This section is from the book "The Gardener's Monthly And Horticulturist V22", by Thomas Meehan. See also: Four-Season Harvest: Organic Vegetables from Your Home Garden All Year Long.
The best time to plant evergreens is always a disputed point, - some preferring the early, others the later spring. But the average planter takes the earliest advantage, for there is always enough to do when the last chance to do anything arrives. The real difference in season Is hardly in favor of one over the other; much more depends on the manner in which the tree is taken up, and the manner in which it is planted, than on the precise month in the year. More trees die from bad planting than from a bad season, or bad digging; and bad planting consists more in not having the earth rammed in tightly about the roots than even some good tree planters imagine. It is all very well to spread out the roots with the fingers, and to punch in a fist-full of earth here and there. It is not because one spends an hour over the job that it is done well. Nor is it any proof of good planting that a large hole, or a deep hole, or a hole full of good soil, or a dozen buckets of water, or the prevention of drying by the roots, or the cutting off of wounded portions were all scrupulously attended to. "We may do all this, and the tree be very badly planted indeed.
The man who takes a heavy paving rammer, and rams in tightly every shovelful of earth as it goes in on the roots, and who may perhaps finish the job of planting even a large tree in fifteen minutes, we should regard as much the best tree planter. If the tree has been badly dug, this may be remedied by cutting back some of the weaker branches, and leaving the stronger ones; but nothing will make up for a loosely packed soil about the roots.
Where evergreens can be benefited by pruning, April is a very good month to attempt it. If a tree is thin in foliage at the base, the top of the tree, leader and all, must be cut away. It makes no difference what the kind is, all will make new leaders after being cut back, if properly attended to. We make this remark because there is a prevalent idea that Pines will not stand this cutting. Of course the trimming should be done in a conical manner, so as to conform to the conical style of the evergreen tree. Sometimes an evergreen, especially a Pine, will rather turn up some of the ends of its side branches than push out another leader; when this is the case, cut these away, and a real leader will form the second year.
Evergreen hedges should be trimmed now, cutting them conically, so as to give light to the lowermost branches.
There is so much to be done in April, that the briefest hints must suffice. First, of course, we must prepare the ground for planting. Soil loosened two feet deep dries out less in summer than soil one foot deep. Rich soil grows a tree larger in one year than a poor soil will in three. Under-drained soil is cooler in summer than soil not under-drained. The feeding roots of trees come near the surface: therefore plant no deeper than necessary to keep the tree in the soil. If there be danger of its blowing over, stake it, but don't plant deep.

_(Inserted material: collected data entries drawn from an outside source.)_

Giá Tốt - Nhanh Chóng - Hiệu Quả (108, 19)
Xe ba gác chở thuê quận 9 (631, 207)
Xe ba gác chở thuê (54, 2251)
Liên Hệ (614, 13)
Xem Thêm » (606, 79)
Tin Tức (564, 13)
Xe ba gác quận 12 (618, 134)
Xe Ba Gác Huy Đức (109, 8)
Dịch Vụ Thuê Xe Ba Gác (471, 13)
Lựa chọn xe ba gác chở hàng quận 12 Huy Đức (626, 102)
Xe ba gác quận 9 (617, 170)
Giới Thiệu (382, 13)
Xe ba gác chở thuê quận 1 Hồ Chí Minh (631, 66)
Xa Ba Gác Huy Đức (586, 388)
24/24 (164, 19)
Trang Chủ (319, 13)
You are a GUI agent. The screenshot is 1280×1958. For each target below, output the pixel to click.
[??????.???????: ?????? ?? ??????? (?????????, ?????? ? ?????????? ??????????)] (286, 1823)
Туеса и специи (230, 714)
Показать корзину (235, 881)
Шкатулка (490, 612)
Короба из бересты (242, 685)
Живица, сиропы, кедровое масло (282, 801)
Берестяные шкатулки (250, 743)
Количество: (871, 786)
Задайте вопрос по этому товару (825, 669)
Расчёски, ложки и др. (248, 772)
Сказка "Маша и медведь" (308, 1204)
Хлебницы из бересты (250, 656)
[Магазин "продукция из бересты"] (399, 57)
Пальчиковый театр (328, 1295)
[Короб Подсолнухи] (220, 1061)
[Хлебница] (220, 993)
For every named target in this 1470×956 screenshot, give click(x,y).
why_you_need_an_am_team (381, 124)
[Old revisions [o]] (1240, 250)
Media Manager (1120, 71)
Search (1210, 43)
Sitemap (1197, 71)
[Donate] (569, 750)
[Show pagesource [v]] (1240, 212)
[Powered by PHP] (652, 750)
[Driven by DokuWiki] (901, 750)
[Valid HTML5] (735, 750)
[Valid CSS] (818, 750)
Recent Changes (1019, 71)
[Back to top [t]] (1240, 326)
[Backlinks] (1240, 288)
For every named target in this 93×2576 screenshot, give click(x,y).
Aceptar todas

One stake set at an angle is as good as two set perpendicularly. Straw or mat set round the tree keeps the bark from rubbing. Large stones placed around a transplanted tree are often better than a stake. They keep the soil moist, admit the air, and encourage surface roots. Shorten the shoots at transplanting. This induces growth, and growth produces roots; and with new roots your tree is safe for another season. Unpruned trees produce leaves, but little growth, and less new roots.
In arranging flowers in beds, aim at varying from last year. And to obtain this ever-changing and pleasing variety, annuals are the very things for the purpose. But they must have good soil and careful attention, or the seed will be sure to furnish a good excuse for neglect or bad practice in many instances. Very fine seeds may be sown quite on the surface, and a little moss, dried and powdered, spread thinly over the seeds. The common cause of failure is deep sowing. The nearer the surface, the better, provided they do not ever become dry - which is as fatal as deep planting. It is a happy practice that can just hit the middle way. Climbing annuals are particularly interesting. Tuberoses are best planted out as soon as all danger of frost is over, in a rich, moist, warm, sandy soil, if perfection is desired. Roots that flowered last year will not flower again for two seasons.